FS#24272 - lvm2 update won't recognize external drive at boot

Attached to Project: Arch Linux
Opened by Igor Saric (karabaja4) - Saturday, 14 May 2011, 11:02 GMT
Last edited by Tom Gundersen (tomegun) - Sunday, 15 May 2011, 21:09 GMT
Task Type Bug Report
Category Packages: Core
Status Closed
Assigned To Eric Belanger (Snowman)
Thomas Bächler (brain0)
Tom Gundersen (tomegun)
Architecture All
Severity High
Priority Normal
Reported Version
Due in Version Undecided
Due Date Undecided
Percent Complete 100%
Votes 0
Private No

Details

Description:

With update lvm2 2.02.84-1 => 2.02.85-1 my LVM array (a bunch of PVs) broke. At boot, system complained about a missing device with a specific uuid. The device in question was my external USB drive.
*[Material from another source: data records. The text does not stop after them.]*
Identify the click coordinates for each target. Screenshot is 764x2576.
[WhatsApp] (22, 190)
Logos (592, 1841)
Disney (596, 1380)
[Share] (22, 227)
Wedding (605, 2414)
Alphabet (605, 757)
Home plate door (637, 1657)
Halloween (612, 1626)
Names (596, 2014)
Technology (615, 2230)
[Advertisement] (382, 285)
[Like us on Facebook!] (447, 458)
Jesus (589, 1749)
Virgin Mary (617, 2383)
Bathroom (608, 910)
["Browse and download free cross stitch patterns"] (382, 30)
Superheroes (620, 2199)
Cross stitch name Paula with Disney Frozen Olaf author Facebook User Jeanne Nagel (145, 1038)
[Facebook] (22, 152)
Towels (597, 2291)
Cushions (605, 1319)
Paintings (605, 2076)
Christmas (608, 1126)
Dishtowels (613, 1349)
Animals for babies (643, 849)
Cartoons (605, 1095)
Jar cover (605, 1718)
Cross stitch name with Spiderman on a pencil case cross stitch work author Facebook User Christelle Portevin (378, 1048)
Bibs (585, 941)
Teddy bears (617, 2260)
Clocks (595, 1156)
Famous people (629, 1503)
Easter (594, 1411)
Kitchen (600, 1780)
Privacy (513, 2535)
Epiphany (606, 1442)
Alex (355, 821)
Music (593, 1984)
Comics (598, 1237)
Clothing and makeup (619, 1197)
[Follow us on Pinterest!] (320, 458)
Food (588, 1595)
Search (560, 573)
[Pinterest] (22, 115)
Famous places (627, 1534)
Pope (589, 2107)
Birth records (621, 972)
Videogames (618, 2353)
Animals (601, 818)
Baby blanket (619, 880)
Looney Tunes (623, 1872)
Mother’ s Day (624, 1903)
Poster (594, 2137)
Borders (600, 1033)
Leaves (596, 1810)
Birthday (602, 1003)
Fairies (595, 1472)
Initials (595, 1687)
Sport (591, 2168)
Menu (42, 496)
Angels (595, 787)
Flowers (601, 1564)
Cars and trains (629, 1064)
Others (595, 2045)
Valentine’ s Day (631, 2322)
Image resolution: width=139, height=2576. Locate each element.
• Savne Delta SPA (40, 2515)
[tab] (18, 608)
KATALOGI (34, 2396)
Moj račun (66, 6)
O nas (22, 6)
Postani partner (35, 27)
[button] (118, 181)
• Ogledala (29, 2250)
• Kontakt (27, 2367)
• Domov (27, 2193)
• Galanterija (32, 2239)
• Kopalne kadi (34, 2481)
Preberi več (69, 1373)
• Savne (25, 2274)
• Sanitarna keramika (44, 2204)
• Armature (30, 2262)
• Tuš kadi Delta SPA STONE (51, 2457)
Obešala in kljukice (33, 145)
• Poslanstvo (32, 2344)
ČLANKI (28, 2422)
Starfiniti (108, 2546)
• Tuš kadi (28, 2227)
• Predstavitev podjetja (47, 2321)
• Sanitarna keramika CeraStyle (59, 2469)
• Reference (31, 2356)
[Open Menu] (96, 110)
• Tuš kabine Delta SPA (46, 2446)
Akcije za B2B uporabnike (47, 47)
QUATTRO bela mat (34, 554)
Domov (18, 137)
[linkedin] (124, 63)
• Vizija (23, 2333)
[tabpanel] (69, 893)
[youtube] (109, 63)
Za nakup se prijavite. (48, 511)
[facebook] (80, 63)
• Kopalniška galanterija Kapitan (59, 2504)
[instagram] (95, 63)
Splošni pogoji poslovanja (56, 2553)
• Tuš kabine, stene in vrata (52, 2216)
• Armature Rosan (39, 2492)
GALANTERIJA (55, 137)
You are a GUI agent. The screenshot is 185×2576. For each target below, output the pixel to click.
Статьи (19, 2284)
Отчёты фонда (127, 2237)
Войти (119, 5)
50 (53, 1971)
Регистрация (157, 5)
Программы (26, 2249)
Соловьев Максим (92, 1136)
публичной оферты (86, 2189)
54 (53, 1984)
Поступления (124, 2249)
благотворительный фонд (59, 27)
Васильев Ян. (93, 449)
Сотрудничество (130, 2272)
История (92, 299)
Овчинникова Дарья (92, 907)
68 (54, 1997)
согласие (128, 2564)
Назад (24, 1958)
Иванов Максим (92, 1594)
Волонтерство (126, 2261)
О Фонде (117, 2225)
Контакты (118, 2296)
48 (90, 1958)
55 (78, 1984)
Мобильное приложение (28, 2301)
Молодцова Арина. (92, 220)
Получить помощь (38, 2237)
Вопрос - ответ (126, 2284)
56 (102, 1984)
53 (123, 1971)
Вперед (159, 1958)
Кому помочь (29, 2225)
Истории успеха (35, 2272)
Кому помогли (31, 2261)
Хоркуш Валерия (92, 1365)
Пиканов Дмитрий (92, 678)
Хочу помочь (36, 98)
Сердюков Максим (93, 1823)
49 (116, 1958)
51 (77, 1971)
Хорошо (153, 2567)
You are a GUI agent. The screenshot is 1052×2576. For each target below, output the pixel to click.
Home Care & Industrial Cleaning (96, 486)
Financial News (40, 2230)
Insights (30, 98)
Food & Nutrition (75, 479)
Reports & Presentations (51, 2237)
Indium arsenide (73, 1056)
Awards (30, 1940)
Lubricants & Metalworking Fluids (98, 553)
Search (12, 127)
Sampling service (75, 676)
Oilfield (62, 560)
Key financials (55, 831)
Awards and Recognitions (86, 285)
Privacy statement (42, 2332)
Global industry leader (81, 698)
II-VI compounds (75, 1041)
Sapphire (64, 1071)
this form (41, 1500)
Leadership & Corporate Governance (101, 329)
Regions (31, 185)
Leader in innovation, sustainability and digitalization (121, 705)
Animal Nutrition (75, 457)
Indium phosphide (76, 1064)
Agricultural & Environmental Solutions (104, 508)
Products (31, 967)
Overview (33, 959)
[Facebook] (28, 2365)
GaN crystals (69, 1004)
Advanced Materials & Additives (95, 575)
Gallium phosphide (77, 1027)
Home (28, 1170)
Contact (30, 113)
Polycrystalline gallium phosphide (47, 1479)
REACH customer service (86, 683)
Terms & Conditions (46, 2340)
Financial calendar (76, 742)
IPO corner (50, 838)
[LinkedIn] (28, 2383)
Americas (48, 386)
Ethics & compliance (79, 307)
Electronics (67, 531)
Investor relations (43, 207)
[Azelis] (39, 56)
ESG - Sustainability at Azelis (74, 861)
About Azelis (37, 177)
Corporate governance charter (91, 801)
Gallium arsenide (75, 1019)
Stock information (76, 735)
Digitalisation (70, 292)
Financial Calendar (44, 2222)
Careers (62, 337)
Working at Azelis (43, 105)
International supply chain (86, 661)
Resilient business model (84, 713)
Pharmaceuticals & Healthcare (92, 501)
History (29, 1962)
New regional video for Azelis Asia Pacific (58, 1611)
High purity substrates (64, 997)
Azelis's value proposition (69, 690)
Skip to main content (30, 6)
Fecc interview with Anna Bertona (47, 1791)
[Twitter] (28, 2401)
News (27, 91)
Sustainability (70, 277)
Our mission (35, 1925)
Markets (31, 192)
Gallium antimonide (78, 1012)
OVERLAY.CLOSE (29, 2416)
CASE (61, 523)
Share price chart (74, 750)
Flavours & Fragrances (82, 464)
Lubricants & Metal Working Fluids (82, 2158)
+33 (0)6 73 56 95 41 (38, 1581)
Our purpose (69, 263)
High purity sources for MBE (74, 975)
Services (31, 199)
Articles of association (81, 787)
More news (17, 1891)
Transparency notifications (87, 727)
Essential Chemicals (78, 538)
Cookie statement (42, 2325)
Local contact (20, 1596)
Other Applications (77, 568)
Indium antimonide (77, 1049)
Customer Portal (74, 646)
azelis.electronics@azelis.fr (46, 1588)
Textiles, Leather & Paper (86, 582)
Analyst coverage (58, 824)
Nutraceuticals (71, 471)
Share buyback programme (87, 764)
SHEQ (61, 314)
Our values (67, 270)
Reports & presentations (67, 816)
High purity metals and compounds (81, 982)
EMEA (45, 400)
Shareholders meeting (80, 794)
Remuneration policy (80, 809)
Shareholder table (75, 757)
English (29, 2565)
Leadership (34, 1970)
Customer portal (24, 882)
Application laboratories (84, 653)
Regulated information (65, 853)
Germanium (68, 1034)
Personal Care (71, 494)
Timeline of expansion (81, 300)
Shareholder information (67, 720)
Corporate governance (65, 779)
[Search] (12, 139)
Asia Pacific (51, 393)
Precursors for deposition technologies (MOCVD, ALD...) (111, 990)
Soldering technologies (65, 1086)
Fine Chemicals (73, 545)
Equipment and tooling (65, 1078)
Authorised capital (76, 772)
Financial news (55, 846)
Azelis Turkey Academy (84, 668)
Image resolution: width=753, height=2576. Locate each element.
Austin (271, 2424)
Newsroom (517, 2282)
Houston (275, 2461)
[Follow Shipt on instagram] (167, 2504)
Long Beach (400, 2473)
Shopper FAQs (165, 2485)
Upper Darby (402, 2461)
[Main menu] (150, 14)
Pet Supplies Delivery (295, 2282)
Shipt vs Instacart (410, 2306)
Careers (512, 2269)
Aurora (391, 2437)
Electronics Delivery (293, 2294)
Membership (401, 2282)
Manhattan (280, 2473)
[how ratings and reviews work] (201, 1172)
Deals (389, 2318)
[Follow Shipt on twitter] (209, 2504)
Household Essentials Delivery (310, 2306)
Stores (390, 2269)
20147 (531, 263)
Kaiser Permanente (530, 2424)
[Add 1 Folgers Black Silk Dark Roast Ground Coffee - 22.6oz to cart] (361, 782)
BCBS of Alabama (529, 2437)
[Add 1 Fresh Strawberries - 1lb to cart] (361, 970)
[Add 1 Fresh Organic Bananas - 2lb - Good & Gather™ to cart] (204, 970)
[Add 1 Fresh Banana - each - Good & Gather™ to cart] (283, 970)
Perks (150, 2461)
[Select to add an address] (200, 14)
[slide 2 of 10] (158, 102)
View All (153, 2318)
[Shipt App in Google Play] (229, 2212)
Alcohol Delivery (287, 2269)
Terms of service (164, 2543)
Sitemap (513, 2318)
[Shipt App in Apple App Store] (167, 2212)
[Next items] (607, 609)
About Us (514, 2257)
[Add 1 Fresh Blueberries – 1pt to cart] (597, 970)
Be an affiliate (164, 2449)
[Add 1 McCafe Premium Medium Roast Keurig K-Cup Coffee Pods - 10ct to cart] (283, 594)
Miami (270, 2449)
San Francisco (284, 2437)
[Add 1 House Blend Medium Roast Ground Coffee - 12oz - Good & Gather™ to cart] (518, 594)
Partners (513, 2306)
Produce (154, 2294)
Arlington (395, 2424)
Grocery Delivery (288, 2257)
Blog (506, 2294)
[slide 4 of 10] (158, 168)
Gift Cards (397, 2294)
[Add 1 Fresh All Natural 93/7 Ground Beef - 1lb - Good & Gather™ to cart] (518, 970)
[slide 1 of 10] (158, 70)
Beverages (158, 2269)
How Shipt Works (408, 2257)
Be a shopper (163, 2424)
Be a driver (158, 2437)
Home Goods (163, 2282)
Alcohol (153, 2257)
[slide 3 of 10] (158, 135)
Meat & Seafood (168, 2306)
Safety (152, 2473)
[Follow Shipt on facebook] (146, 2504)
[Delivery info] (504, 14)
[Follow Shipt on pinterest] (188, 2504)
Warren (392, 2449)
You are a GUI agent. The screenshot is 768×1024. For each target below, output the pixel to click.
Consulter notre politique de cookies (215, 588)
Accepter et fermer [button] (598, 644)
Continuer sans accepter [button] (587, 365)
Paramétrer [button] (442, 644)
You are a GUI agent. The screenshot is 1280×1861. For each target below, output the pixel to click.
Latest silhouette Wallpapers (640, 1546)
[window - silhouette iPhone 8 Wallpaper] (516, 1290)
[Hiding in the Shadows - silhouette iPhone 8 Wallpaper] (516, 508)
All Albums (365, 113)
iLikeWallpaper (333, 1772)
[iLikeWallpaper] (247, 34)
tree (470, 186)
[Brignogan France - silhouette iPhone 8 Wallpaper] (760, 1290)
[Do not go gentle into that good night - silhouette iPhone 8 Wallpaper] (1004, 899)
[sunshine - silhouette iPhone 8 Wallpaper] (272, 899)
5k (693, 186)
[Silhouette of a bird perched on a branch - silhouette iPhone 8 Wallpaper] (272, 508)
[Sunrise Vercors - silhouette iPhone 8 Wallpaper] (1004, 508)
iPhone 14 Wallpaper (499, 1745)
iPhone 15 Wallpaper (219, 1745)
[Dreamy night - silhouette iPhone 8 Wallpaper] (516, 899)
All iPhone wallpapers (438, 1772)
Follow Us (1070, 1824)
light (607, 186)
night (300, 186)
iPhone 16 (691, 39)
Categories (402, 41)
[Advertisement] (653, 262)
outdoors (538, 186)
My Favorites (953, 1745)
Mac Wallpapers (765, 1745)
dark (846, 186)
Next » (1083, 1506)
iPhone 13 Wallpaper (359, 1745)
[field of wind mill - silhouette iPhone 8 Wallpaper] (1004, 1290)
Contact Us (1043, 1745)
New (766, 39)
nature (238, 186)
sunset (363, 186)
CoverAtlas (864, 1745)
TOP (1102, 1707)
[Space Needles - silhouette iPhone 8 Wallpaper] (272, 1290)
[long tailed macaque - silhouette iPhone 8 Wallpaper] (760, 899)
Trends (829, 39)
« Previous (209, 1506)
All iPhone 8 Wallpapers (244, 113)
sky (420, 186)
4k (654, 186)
After boot, I did:

pvscan:
PV /dev/sda4 VG diskovi0 lvm2 [171.88 GiB / 0 free]
PV /dev/sdb1 VG diskovi0 lvm2 [149.05 GiB / 0 free]
PV /dev/sdd1 VG diskovi0 lvm2 [232.88 GiB / 0 free]
PV /dev/sdc1 VG diskovi0 lvm2 [596.17 GiB / 0 free]
Total: 4 [1.12 TiB] / in use: 4 [1.12 TiB] / in no VG: 0 [0 ]

lvscan:
inactive '/dev/diskovi0/media' [1.12 TiB] inherit

vgchange -ay diskovi0:
1 logical volume(s) in volume group "diskovi0" now active
/dev/mapper/diskovi0-media not set up by udev: Falling back to direct node creation.
The link /dev/diskovi0/media should had been created by udev but it was not found. Falling back to direct link creation.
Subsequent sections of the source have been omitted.